If you are interested in both Hawaii and SF/Napa it probably makes sense to buy Hawaii.  It seems to be tricky to get into Hawaii in everyones systems.  You shouldn't have any trouble with SF/Napa on the 9 month schedule but you might in Hawaii.  (You can book a year out in your home club but only 9 months out in the other clubs.)

I don't know how MF compare between the Hawaii and the California clubs.


----------



## loosefeet (May 25, 2012)

Thank-you all!  Alex-was thinking about 12,000 b/c I want more housekeeping and hate to be restricted.  But, do have concern about a big investment right now.  So, if I can essentially use 3years of credits, then maybe I need to rethink.  For any bonus time (last minute stays), do you also pay housekeeping?  I am spoiled with my no housekeeping account with WM.


----------



## JohnPaul (May 25, 2012)

loosefeet said:


> Thank-you all!  Alex-was thinking about 12,000 b/c I want more housekeeping and hate to be restricted.  But, do have concern about a big investment right now.  So, if I can essentially use 3years of credits, then maybe I need to rethink.  For any bonus time (last minute stays), do you also pay housekeeping?  I am spoiled with my no housekeeping account with WM.



One of the things I don't like about bonus time is that it does not include housekeeping.


----------



## alexadeparis (May 25, 2012)

12,000 points would be about $2400 in yearly maintenance fees. You can pay the MF monthly, so this would be about $200 a month. I think you should thoroughly review the points chart before you commit to this level of points. If you mostly plan on weekend trips, see how many points you really need. After the Initial 2,000 points which are like $725 in MF, each additional 1,000 is roughly $170 in maintenance fees. Depending on how much the housekeeping fees are, I think you are cheaper off just renting points if/when you need them.

And yes, you can use three years points at a time by banking, using and borrowing points in the second use year of the three.


----------



## presley (May 25, 2012)

In case you are interested, here is a listing with a lot of contracts together.  It says you buy them all or each.  No closing costs at all.

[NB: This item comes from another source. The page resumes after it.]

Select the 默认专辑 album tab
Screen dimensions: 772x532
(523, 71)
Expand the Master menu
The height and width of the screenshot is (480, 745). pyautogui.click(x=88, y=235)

http://www.ebay.com/itm/44-175-SHEL...ltDomain_0&hash=item19d002d350#ht_2677wt_1230


----------



## loosefeet (May 29, 2012)

Another question arises-for those who have done trades with their Shell points through III, do you have a sense on how well it trades?  Eg., can it trade well into Marriotts (thinking of Tahoe and want to go to Phuket Thailand).  I have not been as successful in II as RCI, so don't know the system well.  I would like a resort that will trade well (still considering).  Thanks!


----------



## Maple_Leaf (May 29, 2012)

rickandcindy23 said:


> There is a reduced number of points you can use to get something in II within a two-month exchange window, or something like that.  It could be a good value, especially for Orlando or another area that has a lot of inventory.  The value is okay for us.  I would use it for Orlando or Williamsburg.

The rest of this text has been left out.